By the Schwartz-Zippel lemma, this step incurs a soundness loss of at most  $\frac{s_0}{|a^R|}$ .

- 3. Layer Reduction Loop: For each layer  $i = 0, \dots, d-1$ :
  - P and V engage in a  $2s_{i+1} + 1$  round "layer reduction" subroutine.
  - This subroutine reduces the claim about  $\tilde{L}_i$  (from the previous step) to a new claim of the form  $\tilde{L}_{i+1}(r_a) + \alpha \tilde{L}_{i+1}(r_b) \stackrel{?}{=} v$  for some  $r_a, r_b, \alpha, v$  derived during the subroutine.
  - This reduction step incurs a soundness loss of  $\frac{8s_{i+1}+1}{q^R}$ .
- 4. **Final Check:** After the loop finishes (at i = d 1), the verifier holds a final claim about the input layer  $L_d$ :

$$\tilde{L}_d(r_a) + \alpha \tilde{L}_d(r_b) \stackrel{?}{=} v$$

The verifier can check this claim directly using the known circuit inputs in.

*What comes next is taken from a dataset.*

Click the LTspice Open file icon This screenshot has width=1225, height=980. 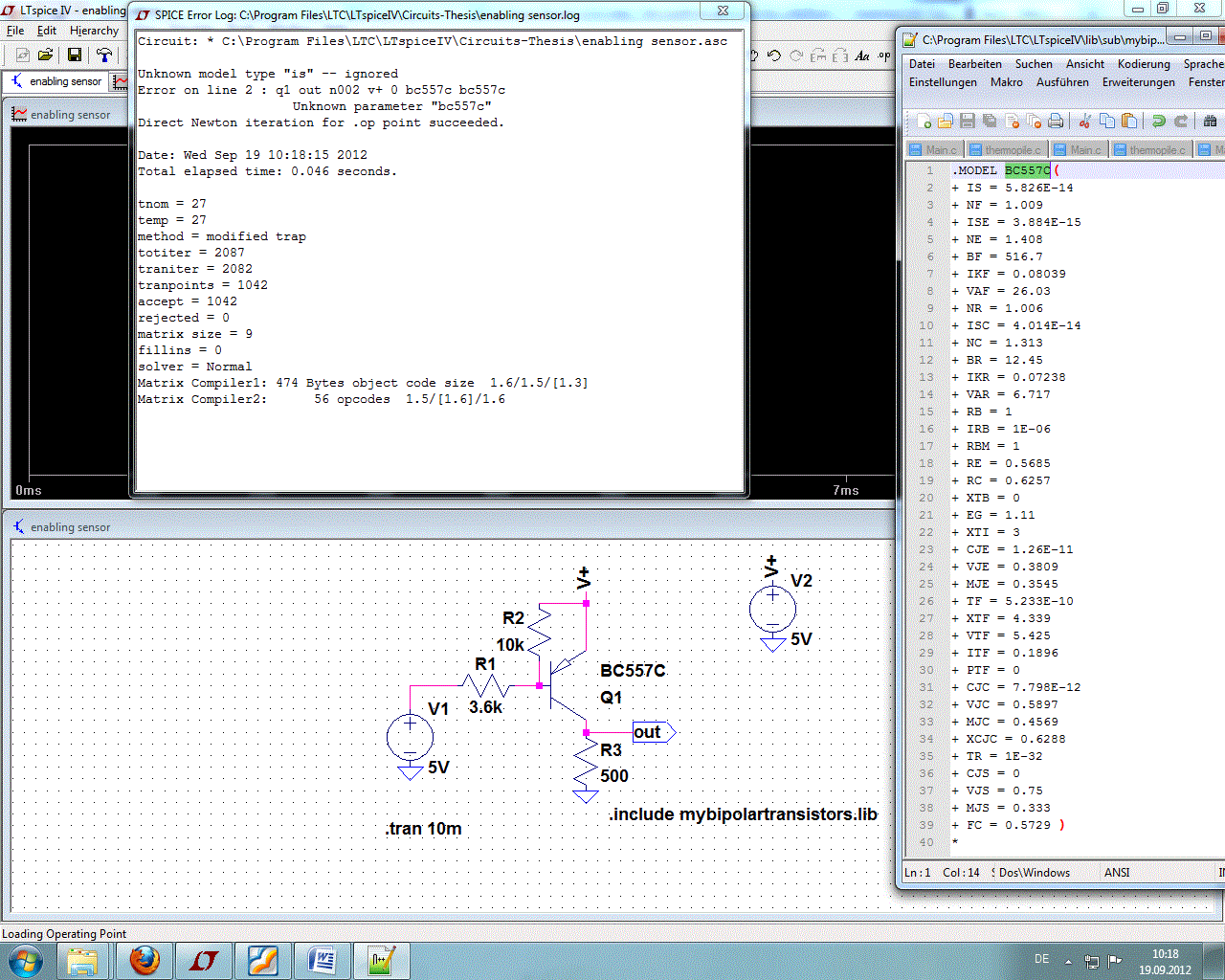(x=45, y=56)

Figure 3: GKR Online Phase

functions. The encoded index e[i] stores the values  $\{s_j\}_{0 \leq j \leq d}$  and the multilinear commitments to  $\tilde{\mathsf{add}}_j, \tilde{\mathsf{mul}}_j$  for  $j \in \{0, \dots, d-1\}$ .

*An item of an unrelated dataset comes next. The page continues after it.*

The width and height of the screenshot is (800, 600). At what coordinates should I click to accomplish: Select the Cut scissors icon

**Remark 3.1.** For the context of this paper, we will make a simplifying assumption that the verifier has access to  $\mathsf{add}_j, \mathsf{mul}_j$ , rather than commitments. We will justify this assumption further in Section 3.1.3.

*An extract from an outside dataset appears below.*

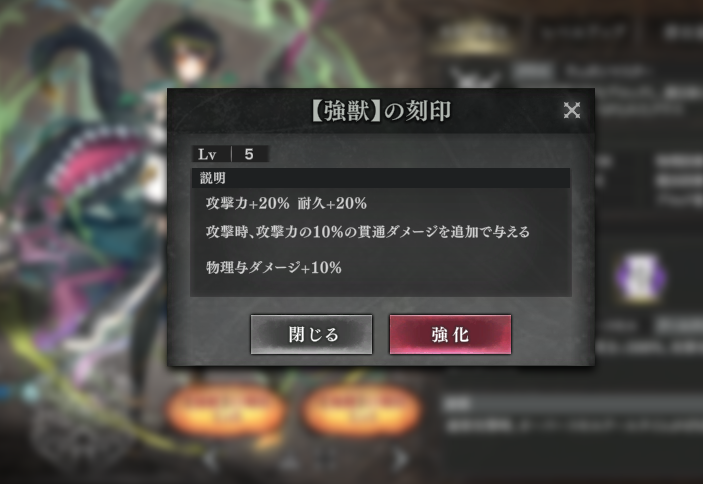Viewport: 703px width, 484px height.
Task: Click the 攻撃力+20% 耐久+20% text line
Action: [286, 203]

After the offline phase, the prover and verifier engage in an interactive online phase, given in Figure 3 using the subroutines below.

#### 3.1.1 The Layer Reduction Subroutine

Recall from the high-level overview that at the beginning of round i (for  $i \in \{0, ..., d-1\}$ ), the verifier V holds a single claim about layer i. For i > 0, this claim is a batched evaluation:

$$\tilde{L}_i(\vec{r}_a) + \alpha \tilde{L}_i(\vec{r}_b) \stackrel{?}{=} v_i$$

where  $\vec{r}_a, \vec{r}_b$  and  $\alpha$  are challenges from the previous round's reduction. The layer reduction subroutine reduces this to a new, single claim about layer i + 1.

This reduction exploits the following fundamental identity, which relates the evaluation of  $\vec{L}_i$  at any point  $\vec{r}$  to a sum over all possible input wire pairs from layer i+1.

$$\tilde{L}_{i}(\vec{r}) = \sum_{\vec{x} \in \{0,1\}^{s_{i+1}}} \sum_{\vec{y} \in \{0,1\}^{s_{i+1}}} g^{(i)}(\vec{r}, \vec{x}, \vec{y})$$
(2)

$$\begin{split} \text{where } g^{(i)}(\vec{r}, \vec{x}, \vec{y}) := & \, \tilde{\mathsf{add}}_i(\vec{r}, \vec{x}, \vec{y}) \left( \tilde{L}_{i+1}(\vec{x}) + \tilde{L}_{i+1}(\vec{y}) \right) \\ & + \, \tilde{\mathsf{mul}}_i(\vec{r}, \vec{x}, \vec{y}) \left( \tilde{L}_{i+1}(\vec{x}) \cdot \tilde{L}_{i+1}(\vec{y}) \right) \end{split}$$

Applying this identity to the verifier's batched claim, we get:

$$\begin{aligned} v_i &\stackrel{?}{=} \tilde{L}_i(\vec{r}_a) + \alpha \tilde{L}_i(\vec{r}_b) \\ &= \sum_{\vec{x}, \vec{y}} g^{(i)}(\vec{r}_a, \vec{x}, \vec{y}) + \alpha \sum_{\vec{x}, \vec{y}} g^{(i)}(\vec{r}_b, \vec{x}, \vec{y}) \\ &= \sum_{\vec{x} \in \{0,1\}^{s_{i+1}}} \sum_{\vec{y} \in \{0,1\}^{s_{i+1}}} \left( g^{(i)}(\vec{r}_a, \vec{x}, \vec{y}) + \alpha g^{(i)}(\vec{r}_b, \vec{x}, \vec{y}) \right) \end{aligned}$$

Define the batched polynomial for the sumcheck as:

$$g_{\text{batch}}^{(i)}(\vec{x}, \vec{y}) := g^{(i)}(\vec{r}_a, \vec{x}, \vec{y}) + \alpha g^{(i)}(\vec{r}_b, \vec{x}, \vec{y})$$
(3)

The claim  $v_i$  is now equivalent to  $\sum_{\vec{x},\vec{y}} g_{\text{batch}}^{(i)}(\vec{x},\vec{y}) \stackrel{?}{=} v_i$ . The prover and verifier use the sumcheck protocol to verify this, as can be seen in Figure 4.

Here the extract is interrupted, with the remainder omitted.